Steve Inch, Glasgow City Council's executive development and
regeneration director, confirmed that the council had noted a
significant fall in the number of planning applications in recent
months, foretelling a potentially disastrous extension to slowdown
in property development over the next few years.
To finance its action plan, which is expected to be in place for
at least three years, council officials want to dip into the city's
£37m Better Glasgow Fund - normally reserved for regeneration
projects, such as lighting, heritage buildings and greenspace
initiatives - reallocating 10% in the first year, and up to 20%
annually in the second and third year.
The range of mechanisms include fast-tracking planning
applications and building warrants for key developments and those
related to high employment, as well as staged and deferred payments
on land purchases for these projects and to introduce "off-market"
sales on a first-come, first-serve basis, thus suspending the often
costly and time-consuming tendering process.
The idea behind off-market land sales is that developers would
avoid costs normally associated with a competitive bidding process
at a time when the property market is weak.
Inch said: "The is no question that developers are finding it
difficult to get money from the banks, and so far about six major
commercial developments in Glasgow have been stalled.
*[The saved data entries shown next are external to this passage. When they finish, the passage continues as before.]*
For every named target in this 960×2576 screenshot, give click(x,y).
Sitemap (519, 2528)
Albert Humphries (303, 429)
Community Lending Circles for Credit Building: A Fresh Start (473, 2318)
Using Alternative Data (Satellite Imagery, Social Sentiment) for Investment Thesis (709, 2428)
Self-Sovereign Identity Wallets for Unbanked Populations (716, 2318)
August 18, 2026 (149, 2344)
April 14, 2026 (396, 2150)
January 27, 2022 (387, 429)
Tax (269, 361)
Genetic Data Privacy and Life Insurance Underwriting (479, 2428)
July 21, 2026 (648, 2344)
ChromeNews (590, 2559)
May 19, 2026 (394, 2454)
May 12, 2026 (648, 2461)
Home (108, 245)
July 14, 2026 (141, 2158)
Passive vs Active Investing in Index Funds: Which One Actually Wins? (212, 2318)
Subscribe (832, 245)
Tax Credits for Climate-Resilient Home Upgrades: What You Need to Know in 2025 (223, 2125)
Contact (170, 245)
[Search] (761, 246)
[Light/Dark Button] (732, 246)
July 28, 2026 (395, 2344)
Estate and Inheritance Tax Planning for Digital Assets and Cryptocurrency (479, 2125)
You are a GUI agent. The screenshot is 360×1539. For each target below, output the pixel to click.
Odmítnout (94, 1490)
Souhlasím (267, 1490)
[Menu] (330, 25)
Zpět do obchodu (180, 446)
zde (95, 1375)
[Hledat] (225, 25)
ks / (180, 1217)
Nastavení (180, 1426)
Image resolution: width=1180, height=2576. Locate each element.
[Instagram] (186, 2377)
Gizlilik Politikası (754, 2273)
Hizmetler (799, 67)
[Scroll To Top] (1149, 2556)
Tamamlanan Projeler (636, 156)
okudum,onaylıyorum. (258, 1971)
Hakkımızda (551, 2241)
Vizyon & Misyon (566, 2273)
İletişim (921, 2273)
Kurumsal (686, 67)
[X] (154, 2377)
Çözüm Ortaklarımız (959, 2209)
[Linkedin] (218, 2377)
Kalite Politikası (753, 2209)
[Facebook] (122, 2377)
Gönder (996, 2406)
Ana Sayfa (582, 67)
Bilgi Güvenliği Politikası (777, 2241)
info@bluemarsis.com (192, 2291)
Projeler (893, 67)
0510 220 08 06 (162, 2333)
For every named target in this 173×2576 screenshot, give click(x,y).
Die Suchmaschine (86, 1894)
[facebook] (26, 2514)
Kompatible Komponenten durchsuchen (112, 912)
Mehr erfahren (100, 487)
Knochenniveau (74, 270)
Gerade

"What we want to do is mitigate this problem with a series of
measures that will help the property development industry through
this difficult time.
"We want to inject an element of flexibility into the process -
whether that means helping fund an increase in developers'
borrowing charges, more partnerships with developers, fast-tracking
planning applications and building warrants, or speeding up the
land-sale process, we want to help and will try to be as flexible
as possible."
Asked if he felt £3.7m was enough to make a difference, Inch
said: "We believe it will help at the margins and in many cases it
will make the difference between developments going ahead or
not.
"This is not something we have dreamed up. We still have a
healthy flow of developers coming in and many of the measures being
recommended have been suggested by the developers themselves."
Meanwhile, the council is also investigating the use of EU
Jessica, or Joint European Support for Sustainable Investment in
City Areas, to establish a new Glasgow Business Investment
Fund.
Ryan added: "Our message to developers is that, in spite of the
credit crunch, Glasgow is still open for business."